Christian P. trouve que le risotto au potiron « ça en arrache vraiment » (sic), mais Pierre C. s’autorise une remarque sur la qualité du riz du risotto – du vialone nano de chez Ferron. Je tente de le contrer fielleusement en lui demandant des nouvelles de son établissement de restauration rapide sis 2, rue des Panoramas à Paris-même, baptisé de façon inattendue, « Au panorama gourmand ». Il a clairement préparé son petit couplet. Il dresse la liste des people qui ont signé le livre d’or, des vignerons qui l’échantillonnent aimablement et pour appuyer son propos, nous sort un power-point de derrière les fagots. Il fait +18,3% en comparative sells, +26,8% à year-to-date, +32,5% en twelve-month-rolling-results et enfin +51,2% pour la gross margin. Il explose les forecast et destroy son business-plan. Il commence même à réfléchir à des parties à trois avec Le Nautilus et le sauna gay, projetant déjà une super joint-venture avec introduction en bourse à la clé.

Plat de résistance : bœuf-carottes & gnocchetti + Bandol Tempier 1998 Spéciale (17 euros*), La Tourtine 1999 (21 euros*) & 2000 (26 euros*) & 2001 (26 euros*). Le bœuf-carottes est préparé dans les règles de l’art (macreuse ficelée, queue de bœuf, pied et crosse de veau). L’association avec le Bandol est bonne sans être miraculeuse. On commence avec Les Tourtine version 2000 & 2001. Le 2001 est magique et bien ouvert. C’est un vin très naturel, doté d’une matière soyeuse, parfaitement mûre, sans aucune dureté et surtout très équilibrée. La finale est impeccable. Le 2000 affiche un caractère un peu animal plus au nez qu’en bouche (un peu genre Beaucastel). Il paraît plus complexe que le 2001 et selon Thien T. devrait aller encore plus loin. On poursuit avec une Tourtine 1999 et une cuvée spéciale 1998. Le 1999 accuse un peu son millésime. La matière est moins exceptionnelle, un poil dissociée et à ce stade pas très disante. La cuvée spéciale dans le sublime millésime 1998 est splendide. Moins soyeuse que les Tourtine 2000 & 2001, elle compense par sa complexité, un caractère plus affirmée et l’apparition d’arômes secondaires top-méga-slurp. Au final et pour toute la noble assemblée du TGJP, ces vins du Domaine Tempier affichent un caractère exceptionnel, fondé sur des qualités de naturel et d’authenticité devenues très rares (cf : Gramenon, Charvin, Beaucastel, Peyre Rose…). La Tourtine est ainsi clairement l’une des deux ou trois bouteilles française de mourvèdre de référence. Humilité & respect !

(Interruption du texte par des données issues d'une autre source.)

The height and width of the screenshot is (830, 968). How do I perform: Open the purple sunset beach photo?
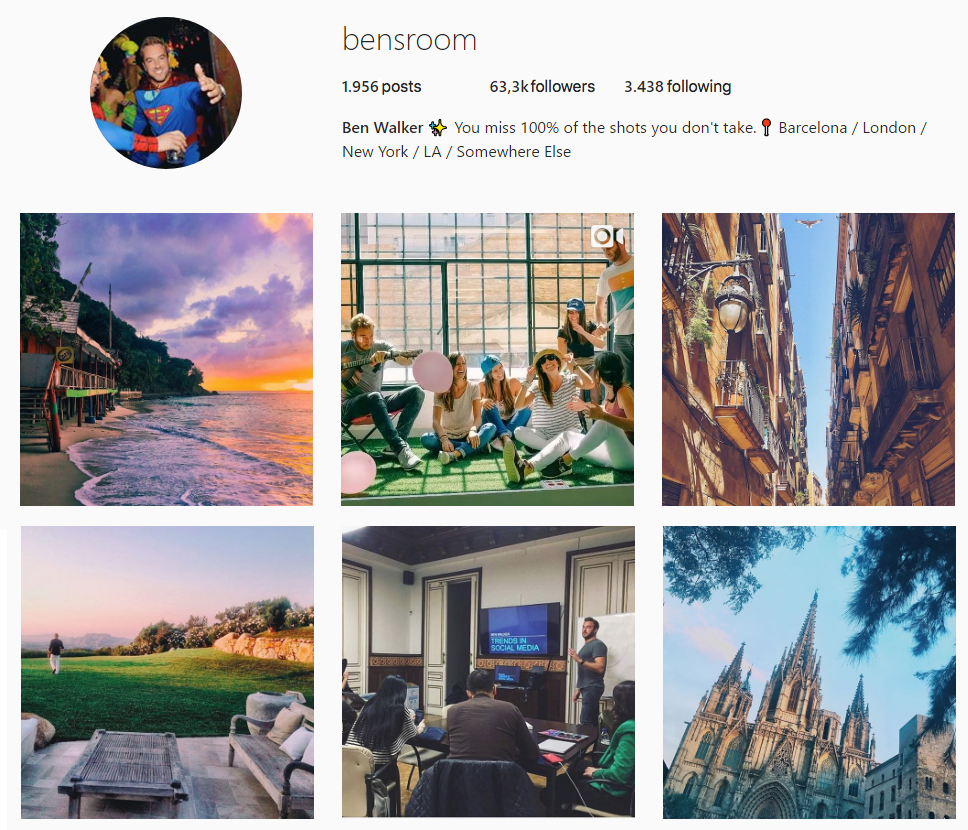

Devant pareilles évidences et l’absence d’eaux pétillantes, Christian P. décide d’aller sur le champ s’entretenir avec Morphée sur le canapé.

From’j & dessert : les 7 pâtes de coing avec leur fromage blanc + Sauternes De Fargues 1988. Corinne A. fait super-fort avec pas moins de 7 pâtes de coing différentes (on l’a un peu challengée…). L’association avec le De Fargues est royale. Ce dernier est absolument délicieux avec des saveurs des milles et une nuits, de la complexité en veux-tu en voilà et une réelle persistance en bouche.

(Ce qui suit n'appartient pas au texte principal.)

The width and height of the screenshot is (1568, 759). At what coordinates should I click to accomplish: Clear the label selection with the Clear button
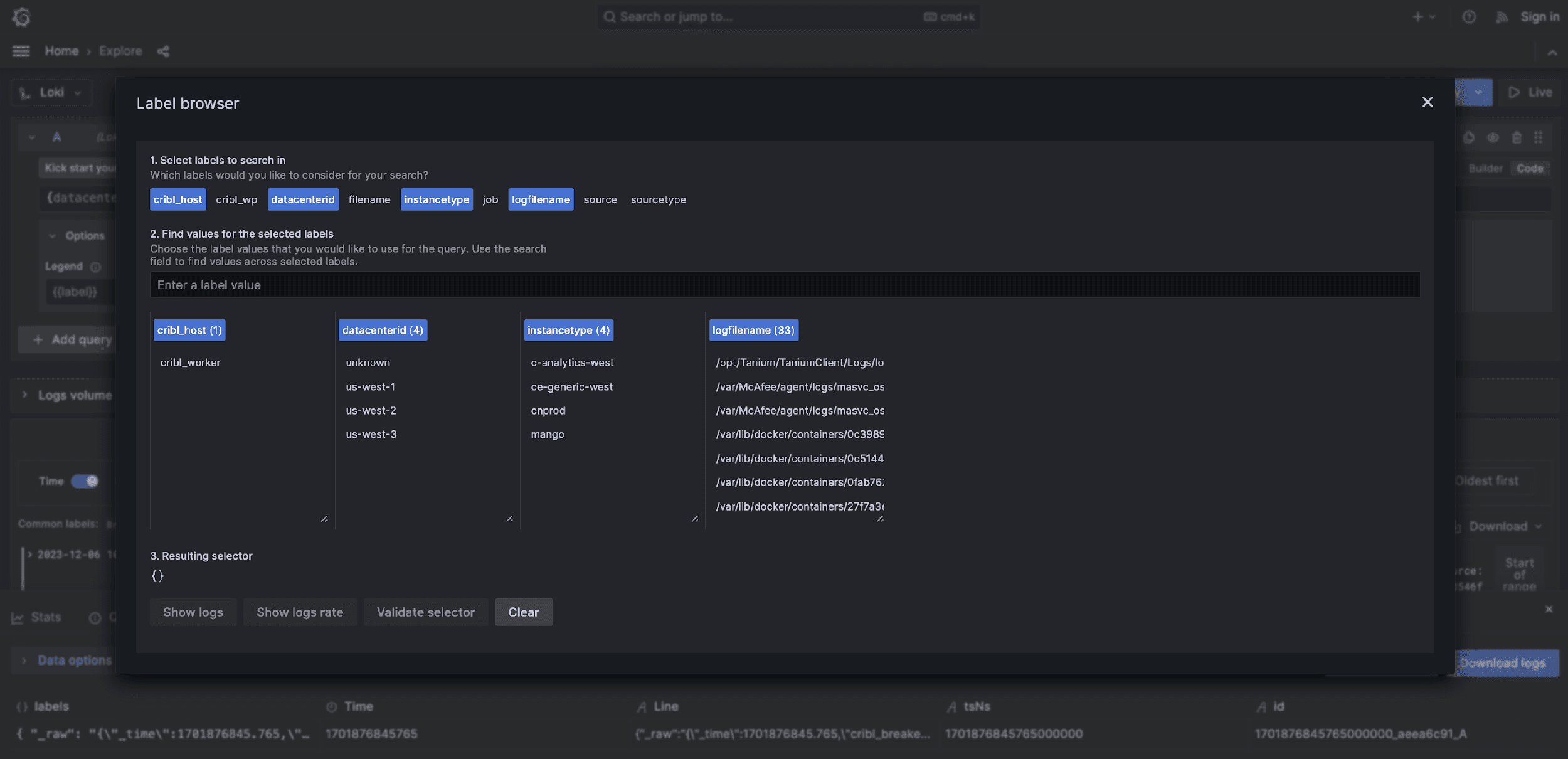point(524,612)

Alors que Pierre C. fait son intéressant avec son Lusitania de Partagas en dessinant des G avec la fumée (comme le G de Panorama Gourmand et non comme celui de son généreux donateur Gilles T.), on s’attaque lâchement avec Thien T. et Didier C. à un Bruichladdich 1986 (56°) et un Bunnahabain 1980 (58°). Ca ne nous éclaircit pas nécessairement les idées mais c’est super bon dans le genre « ça-en-envoie ». L’heure H sonne alors (les amateurs dignes de ce nom comprendront…).